例えば、今年4月のマスターズに初出場したゴルフの石川遼も「初めての経験なので意識して(キャディーらと)コミュニケーションを取るようにしないといけない」と語っていたように。それが十代で分かっているところが彼の恐ろしさなのだが・・・。

選手4人は代表選考が決まる前から心を通じ合わせることができた。レースも一人で出場するより以上の力をそれぞれが発揮することができた。おかげでマラソンチームは4人全員が入賞(内メダル2)を果たすことができた。
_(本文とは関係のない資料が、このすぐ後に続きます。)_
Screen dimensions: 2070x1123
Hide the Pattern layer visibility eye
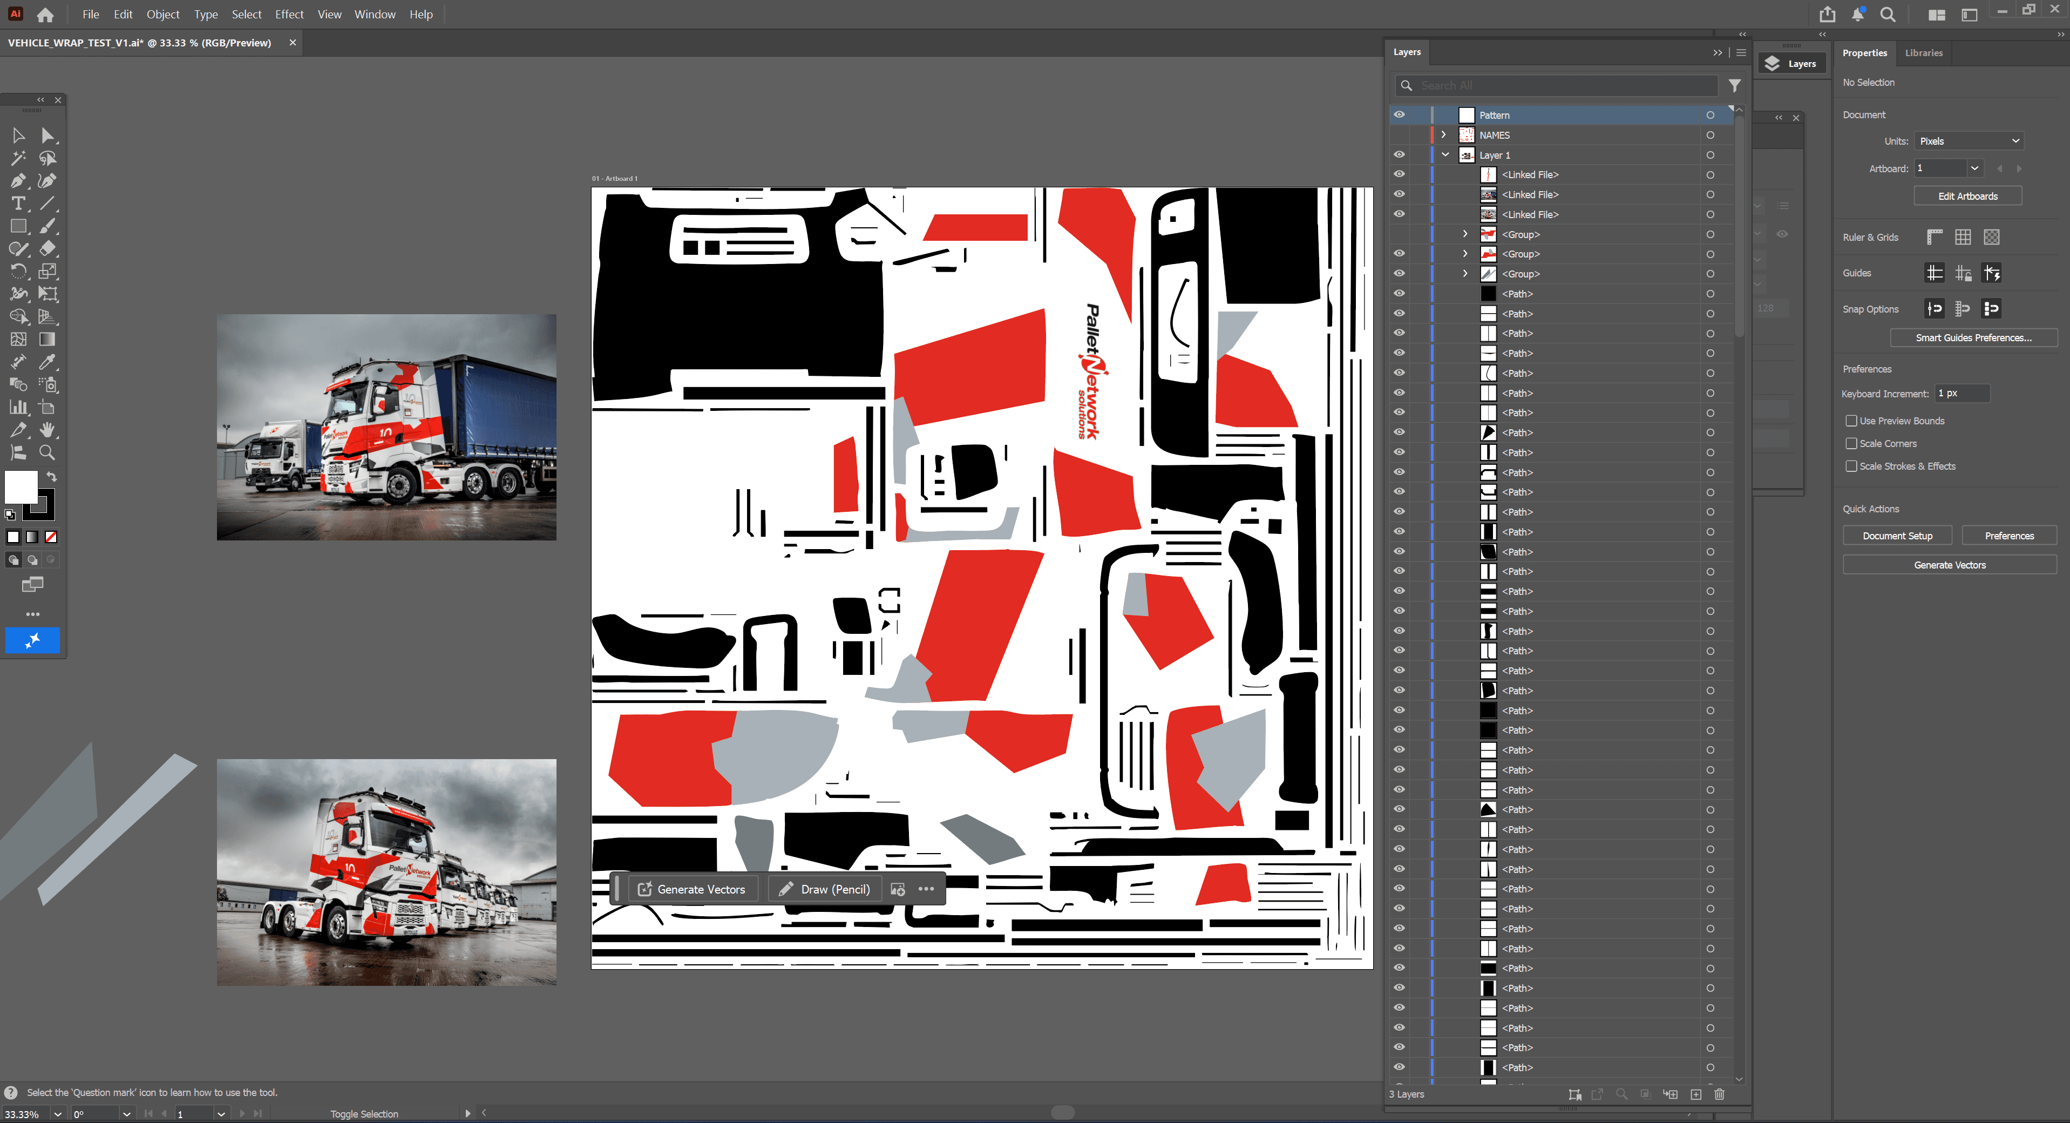pos(1399,115)

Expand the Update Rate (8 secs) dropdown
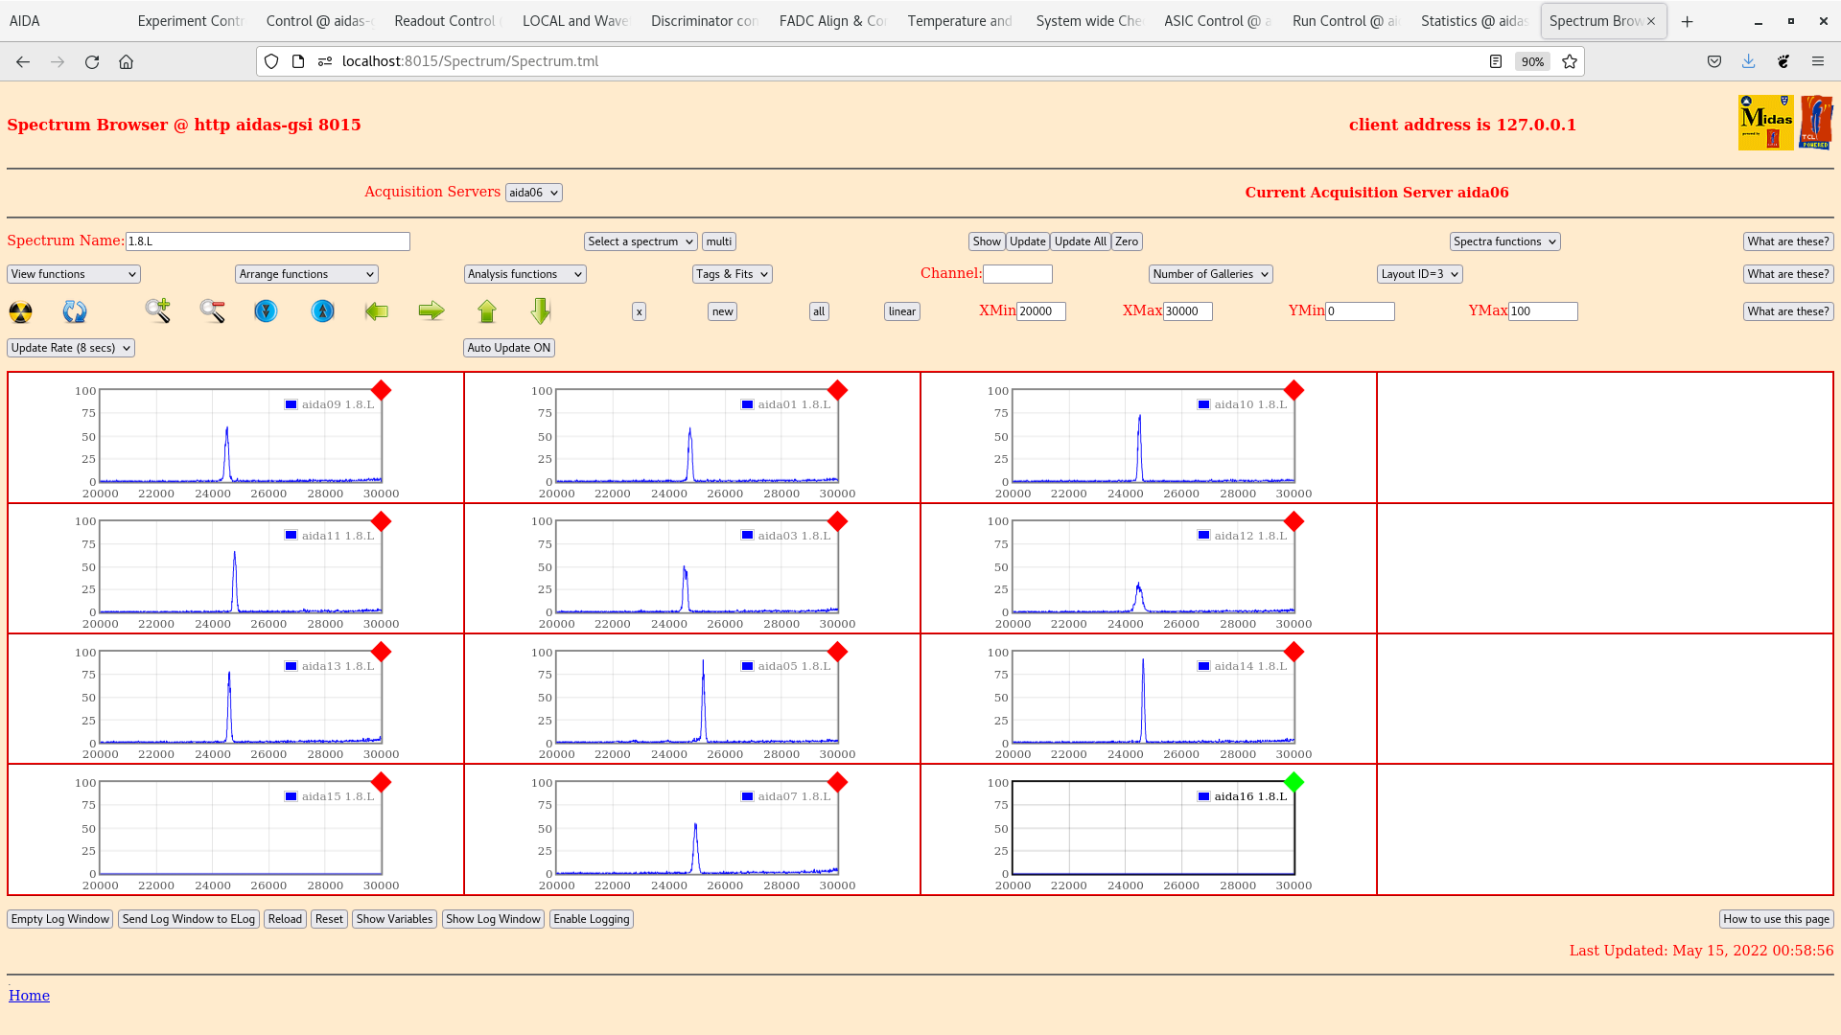click(x=71, y=348)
とりわけ男子マラソンで日本勢が3、4、5位連続入賞を果たせたことは皆が歓喜するほどに嬉しかった。折返しまで上位5位をアフリカ勢が占めたハイレベルなレースの中で、最後にチームJAPANの粘り強さを見せることができた。日本選手団のインタビューでも述べた通り、日本男子マラソンの実力と心意気を世界に示せたことを誇りに思う。表彰式で掲げられた日の丸も3人の力によるものと考えている。


男子マラソンチーム
男子マラソンチーム

楽しかったチームで過ごした日々

選手は別の項で述べているので、コーチについて。

男子コーチ、SIMOBOさん。日本聴覚障害者陸上協会長。7年前に設立された協会の立ち上げに早くから奔走されていた(当時のことは完走記に少し)。

2002年度日本聴覚障害者陸上競技記録会/完走記


東京で活動しているので各方面に顔が広い。他種目選手ともず~っと立ち話しが続く。情報量も抜群。海外勢とも然り、で日・中・韓の3国開催大会に向けても今回、熱心に打ち合せを行っていた。

女子コーチ、KITAさん。前回メルボルン大会前の合宿とYUKOさんの wedding party 以来。僕に対するイメージがだいぶ崩れた・・・とか。まあまあ、それは心の壁を取り払ったということで。

皆、知った間柄の、同じ長距離経験のあるメンバーだけに、朝のジョギングからはじめ、レースまでは無論、閉会式や出国日の最後までずっとマラソンチームで行動をともにした。食事の席でも飲みでも、常に盛り上がった。6人が皆、遠慮も気兼ねも要らない仲の、一緒に過ごした日々は本当に楽しかった。

普段、マラソン選手は一人で練習することが多く、チーム性というものをあまり感じない、もちろん皆、全国に散らばっている間だけに、こうして束の間を一緒にすることが余計に凝縮された時間だった、滅多に味わえないチームの醍醐味で、かけがえのないものを残してくれた。